Healthy fats impacted by diet change and circadian clock, study finds



Changing your eating habits or altering your circadian clock can impact healthy fat tissue throughout your life, according to a preclinical study published today in Nature by researchers at the University of Texas at Houston Health Sciences Center (UTHealth).

Healthy fatty tissue helps provide energy, supports cell growth, protects organs, and keeps the body warm. A good quality diet and a rhythmic diet (that is, during our active cycle) are important for maintaining healthy fat, the researchers found.

The progenitor cells of adipocytes turn into adipocytes – the healthy fat cells that make up our adipose tissue, which stores energy in the form of fat.
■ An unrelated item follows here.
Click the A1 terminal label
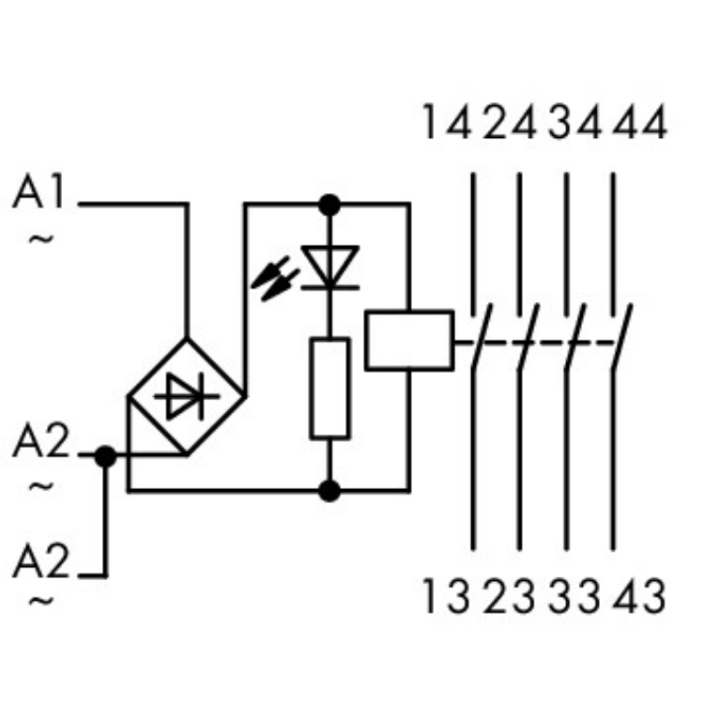41,195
The researchers found that adipocyte progenitors undergo rhythmic daily proliferation throughout the 24-hour cycle under normal energy intake patterns.
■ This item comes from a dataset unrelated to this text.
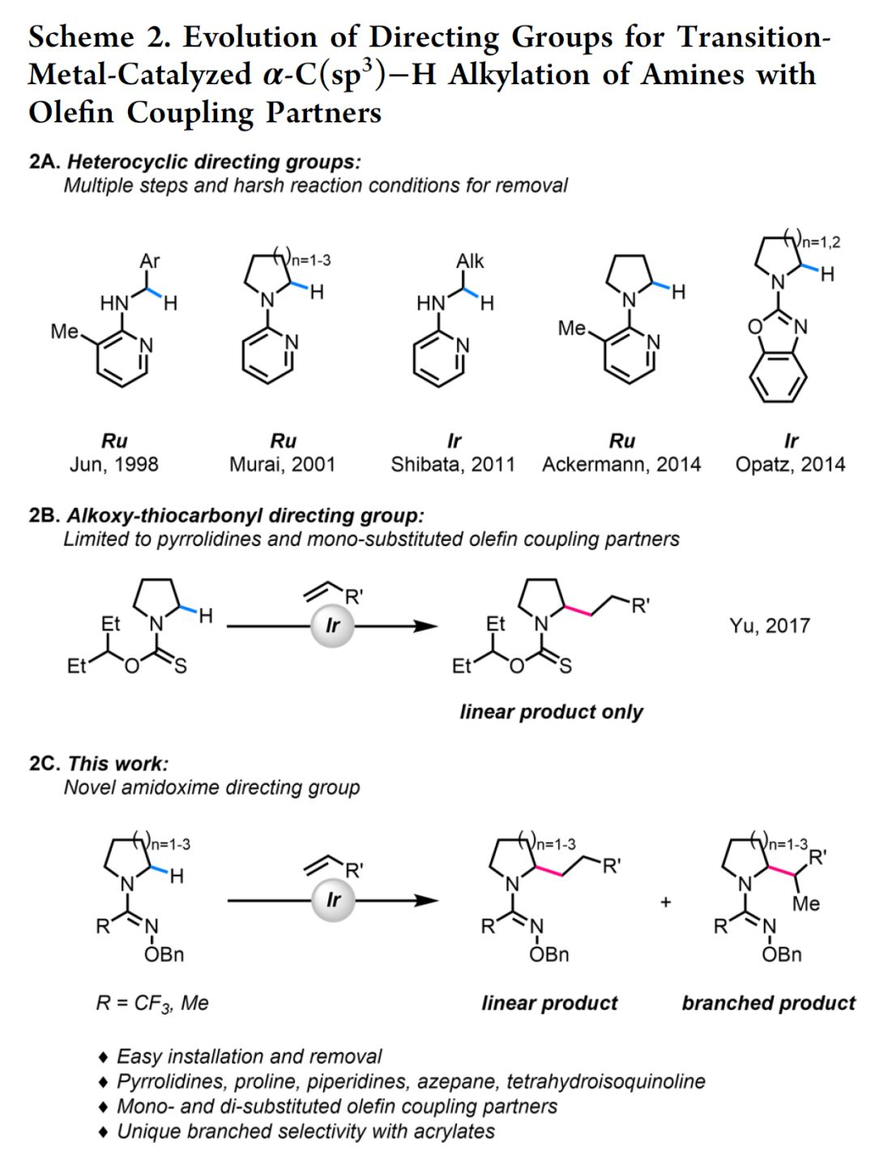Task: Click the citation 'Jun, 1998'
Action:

However, when researchers introduced a high-fat diet or changed temporal patterns of food consumption so that mice ate equal amounts of food during the sleep and wake phase, this 24-hour pattern of pre-adipocyte proliferation was destroyed.
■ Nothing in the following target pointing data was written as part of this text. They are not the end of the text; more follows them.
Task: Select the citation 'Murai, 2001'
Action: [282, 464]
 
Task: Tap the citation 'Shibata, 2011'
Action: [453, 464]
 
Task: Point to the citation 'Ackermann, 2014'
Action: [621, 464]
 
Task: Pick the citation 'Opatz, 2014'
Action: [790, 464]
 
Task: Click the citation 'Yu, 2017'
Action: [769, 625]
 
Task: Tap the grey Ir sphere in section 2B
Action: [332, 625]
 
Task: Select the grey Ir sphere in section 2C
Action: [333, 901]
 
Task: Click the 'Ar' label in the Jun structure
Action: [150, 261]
“We found that when we fed mice a high fat diet, it increased preadipocyte proliferation and destroyed its rhythmic pattern,” said Kristin Eckel-Mahan, PhD, assistant professor at the Center for Metabolic and Degenerative Diseases at Brown. Foundation Institute. of Molecular Medicine for the Prevention of Human Disease at UTHealth and lead author of the study. “What we are projecting is that over the course of our lifetimes these 24 hour variations in the proliferation of these cells are really important in maintaining healthy fat.”

Dropping the circadian rhythm and eating a high fat diet over time will deplete healthy fat cells, and the study suggests that this disruption may be difficult to reverse. Depletion of fat progenitor cells will not allow new healthy fat cells to form in the tissue, ultimately causing fat storage defects and excess lipids to leak into other organs, such as the liver and muscles. Eckel-Mahan says having fat in these areas can lead to type 2 diabetes and insulin resistance.

“In an ideal world, everyone would maintain a normal sleep-wake cycle and not eat at the wrong times of the day, so not too late before bed or early in the morning. You should also avoid high fat diets, which we have now shown to destroy the rhythmic proliferation of our preadipocytes. The 24 hour clock we have is important for our healthy fat, and we need to protect it as much as we can, ”said lead author Aleix Ribas-Latre, PhD, with the Helmholtz Institute for Metabolic, Obesity and Vascular Research (HI-MAG) of the Helmholtz Zentrum München at the University of Leipzig and the University Hospital of Leipzig in Germany.


Other UTHealth authors include Rafael Bravo Santos, PhD; Baharan Fekry, Ph.D.; Zhanguo Gao, Ph.D.; Mikhail Kolonin, PhD; Kai Sun, Ph.D.; Brad Snyder, MD; Alaa MT Mohamed; Samay Shivchankar; and Angielyn Rivera. John T. Heiker, PhD, of HI-MAG also contributed to the study.

Kolonin, Sun, and Eckel-Mahan are on faculty at the Graduate School of Biomedical Sciences at MD Anderson Cancer Center UTHealth at the University of Texas. Kolonin is the Harry E. Bovay, Jr. Distinguished University Chair in Metabolic Disease Research at UTHealth.

The study, titled “Cellular and Physiological Circadian Mechanisms Drive Diurnal Cell Proliferation and Expansion of White Adipose Tissue”, was supported by the National Institutes of Health (DK114037 and DK125922) and the Deutsche Forschungsgemeinschaft SFB1052 / C07.